(Stored data)

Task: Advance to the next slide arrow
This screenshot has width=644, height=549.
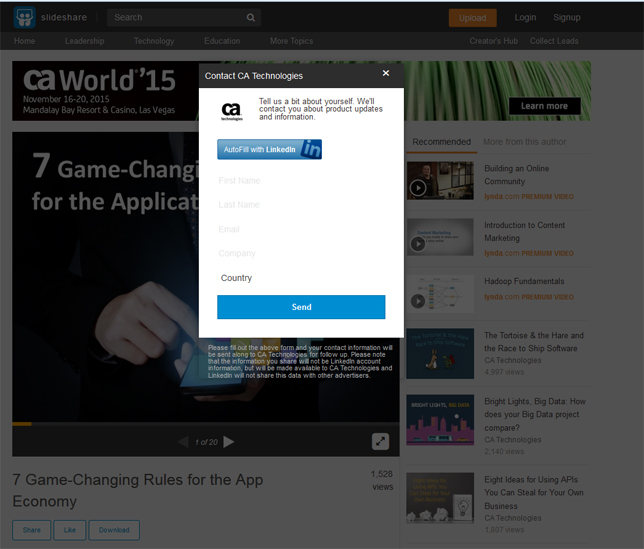Action: pyautogui.click(x=229, y=442)
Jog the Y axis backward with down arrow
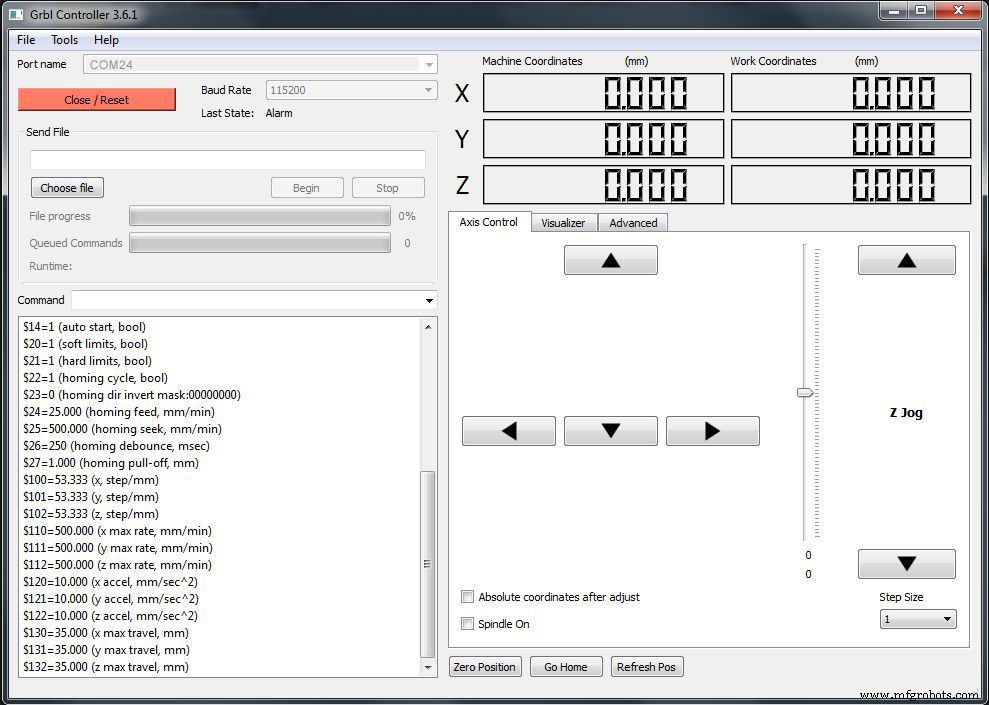 click(610, 430)
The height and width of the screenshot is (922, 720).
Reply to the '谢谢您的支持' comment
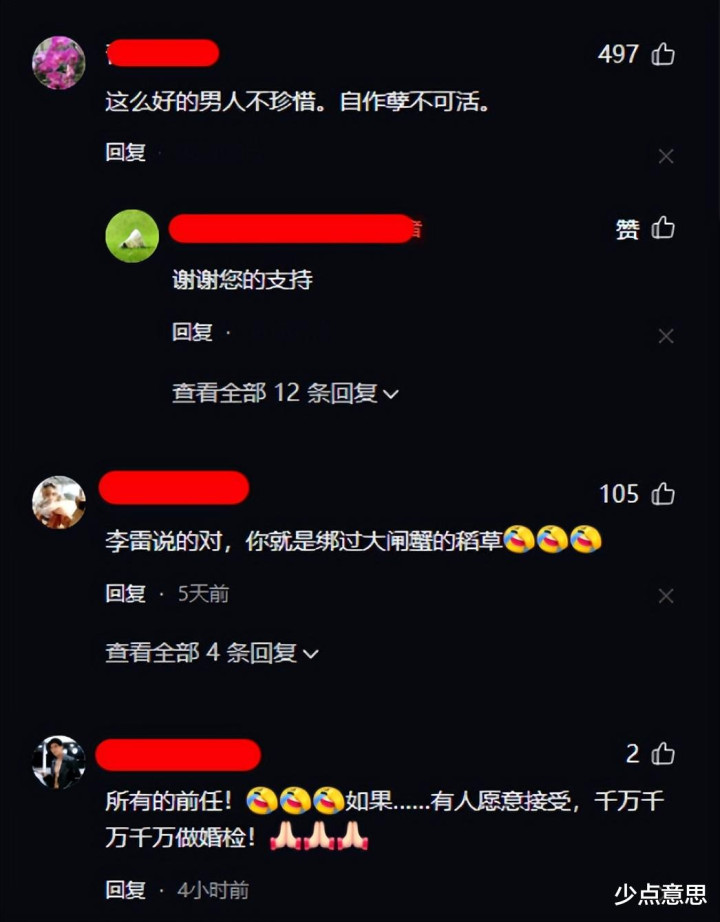pos(192,332)
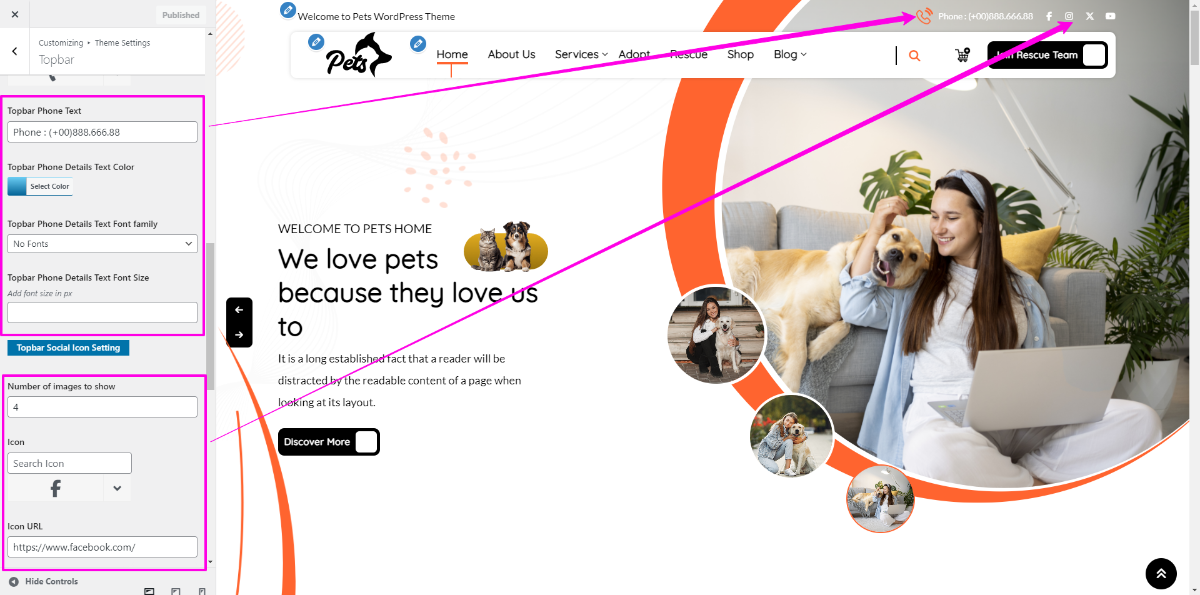
Task: Open the Shop menu item
Action: [740, 55]
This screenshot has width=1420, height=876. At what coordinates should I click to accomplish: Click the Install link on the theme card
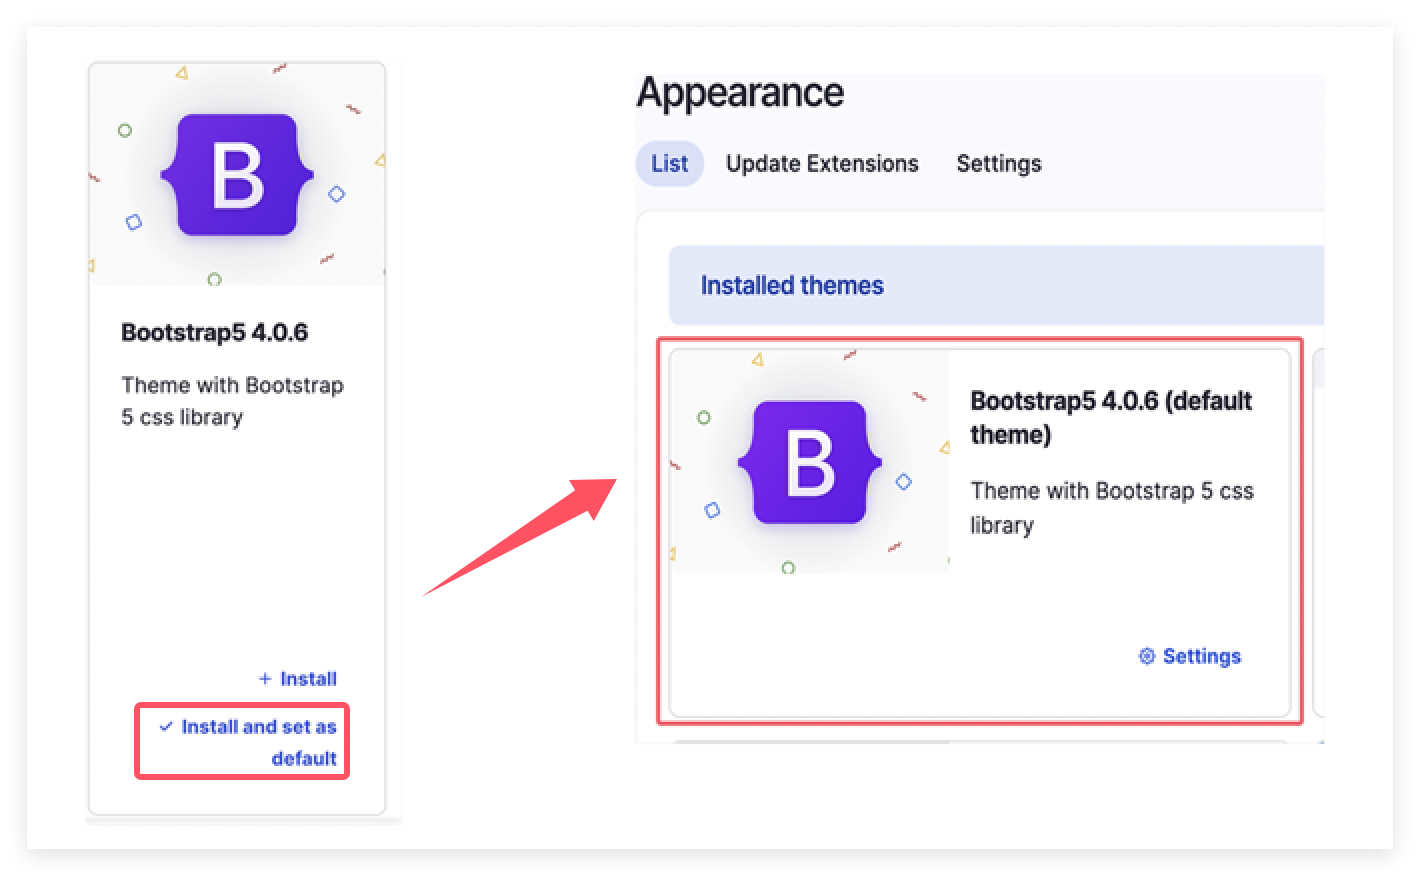point(307,679)
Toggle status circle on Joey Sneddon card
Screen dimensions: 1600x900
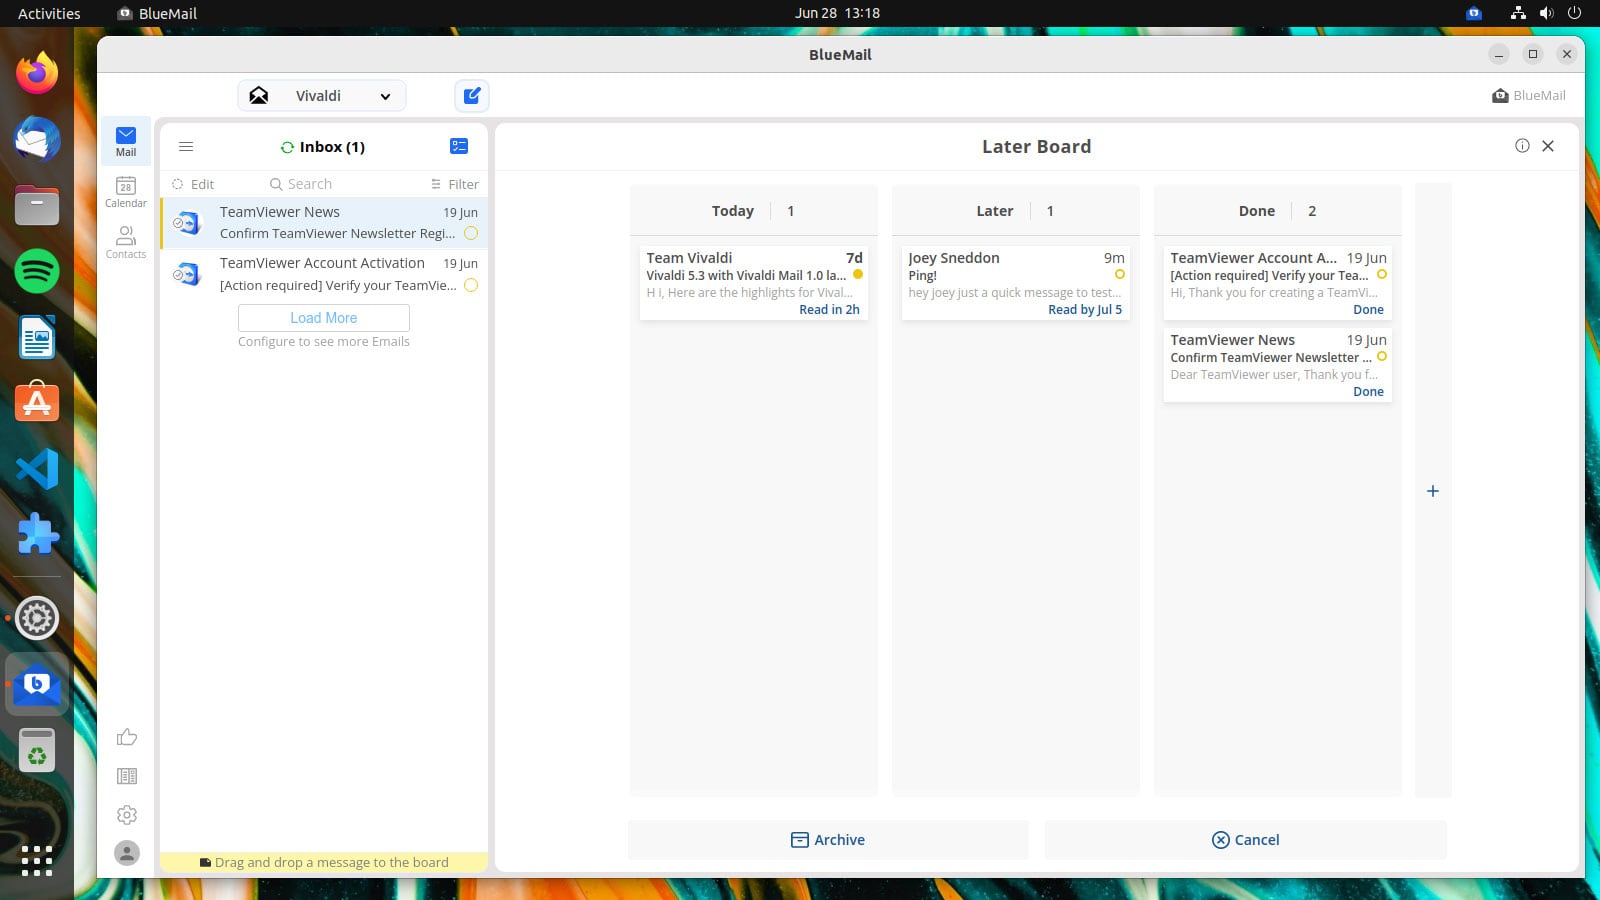(x=1119, y=274)
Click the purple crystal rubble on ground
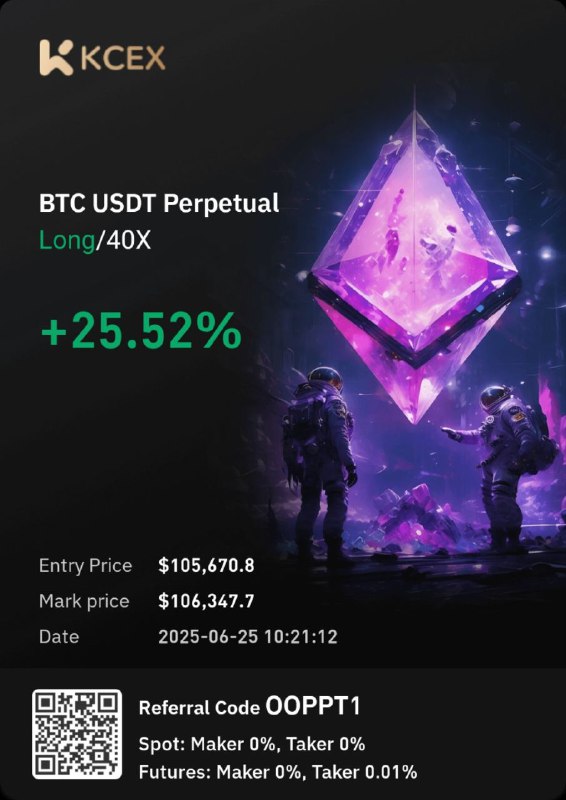 (x=416, y=513)
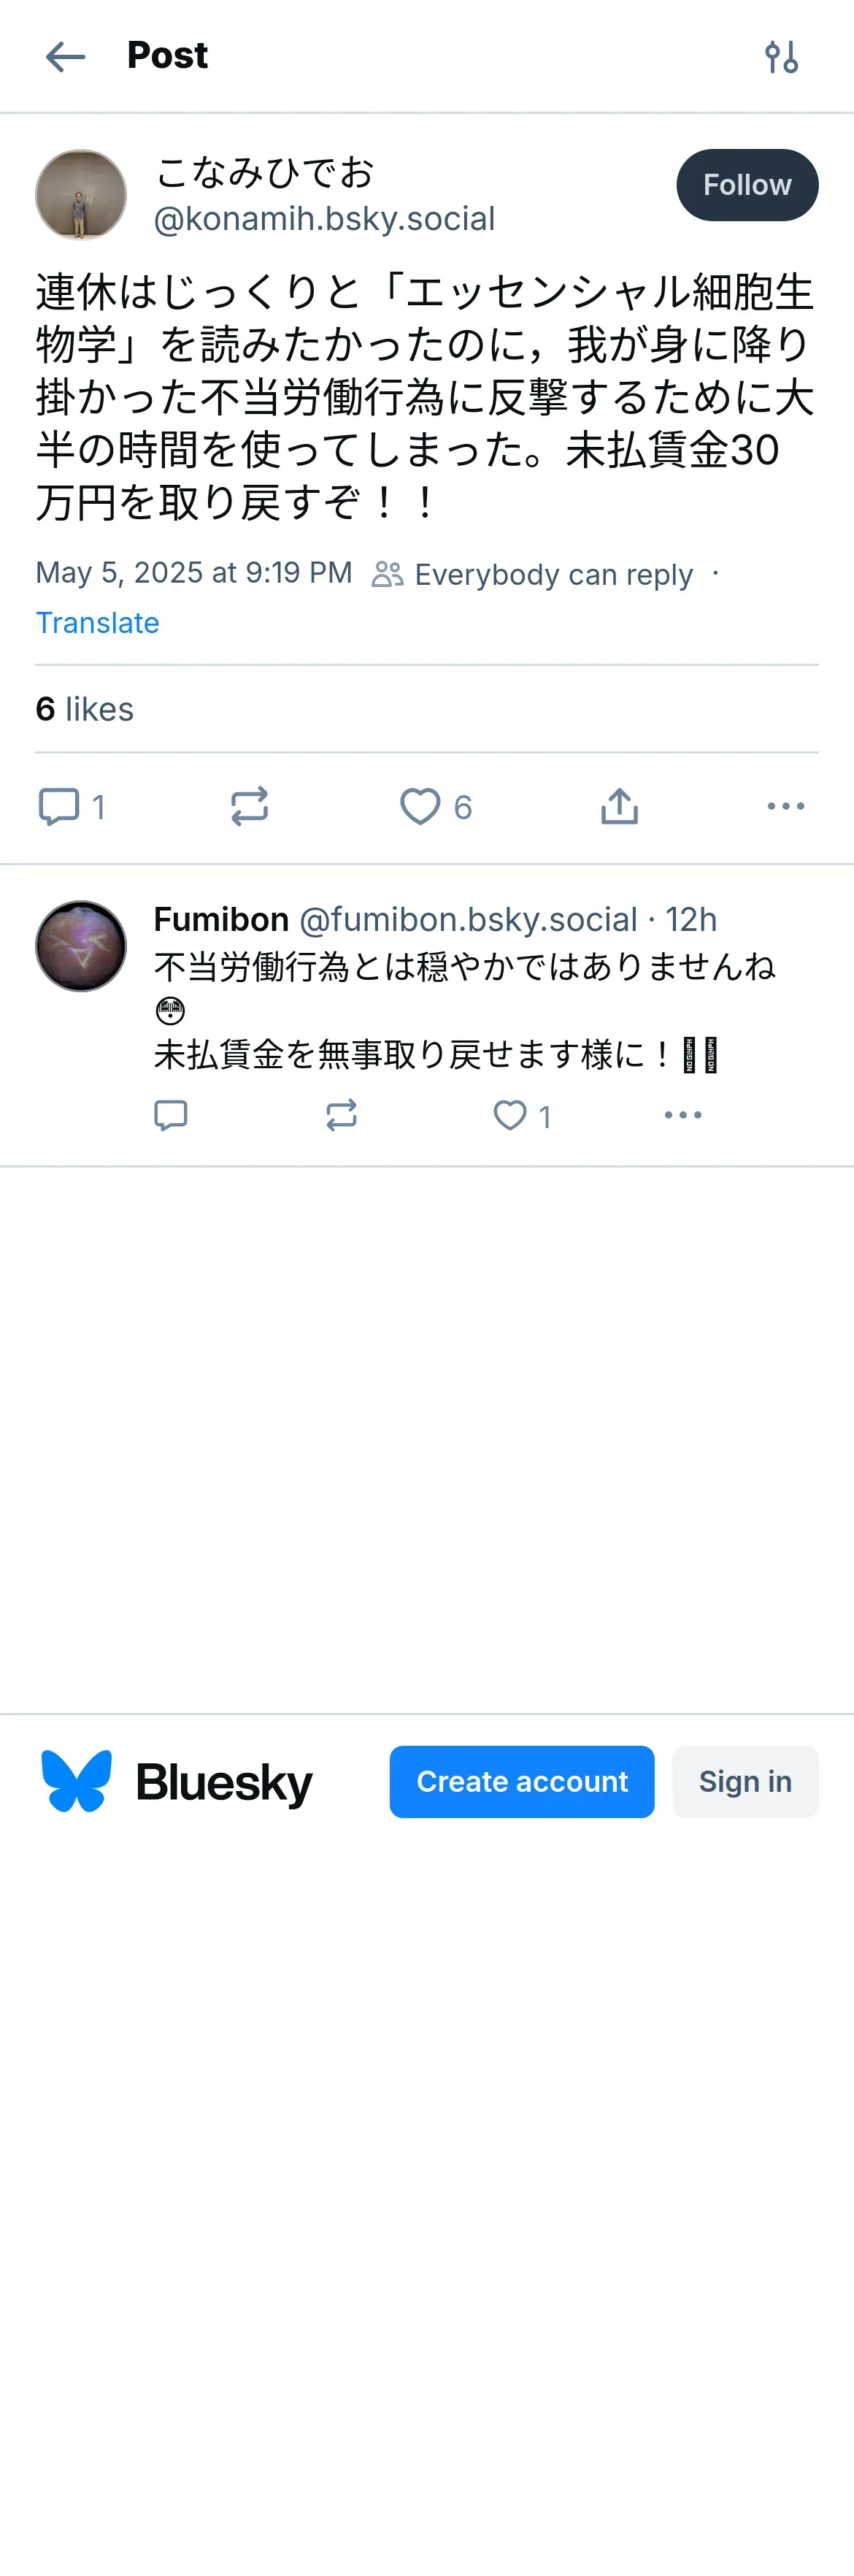Image resolution: width=854 pixels, height=2576 pixels.
Task: Follow こなみひでお
Action: pyautogui.click(x=747, y=185)
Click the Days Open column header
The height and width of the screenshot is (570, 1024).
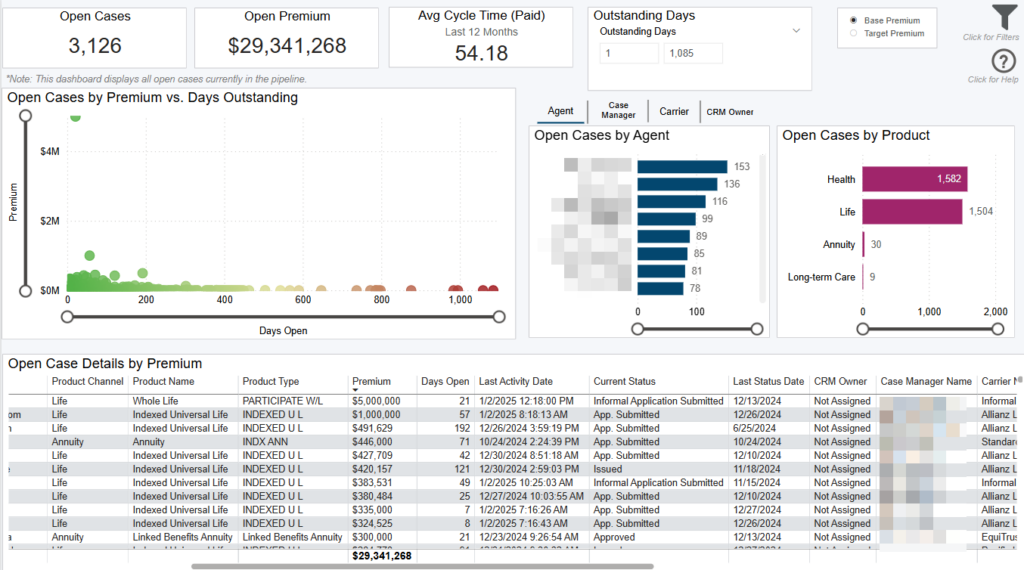point(445,381)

■ INSTRUCTIONS FOR THE TASK
All the records above must be retyped exactly, except for their pictures.

■ EXERCISE ANSWER
Task: Advance to the next slide arrow
This screenshot has width=644, height=549.
Action: pyautogui.click(x=229, y=442)
Jog the Y axis backward with down arrow
 click(610, 430)
The height and width of the screenshot is (922, 720).
Reply to the '谢谢您的支持' comment
pos(192,332)
Task: Open the Shop menu item
Action: [740, 55]
This screenshot has width=1420, height=876. At what coordinates should I click to accomplish: Click the Install link on the theme card
point(307,679)
Toggle status circle on Joey Sneddon card
Screen dimensions: 1600x900
(x=1119, y=274)
Click the purple crystal rubble on ground
 (x=416, y=513)
Image resolution: width=854 pixels, height=2576 pixels.
Task: Follow こなみひでお
Action: pyautogui.click(x=747, y=185)
Click the Days Open column header
The height and width of the screenshot is (570, 1024).
point(445,381)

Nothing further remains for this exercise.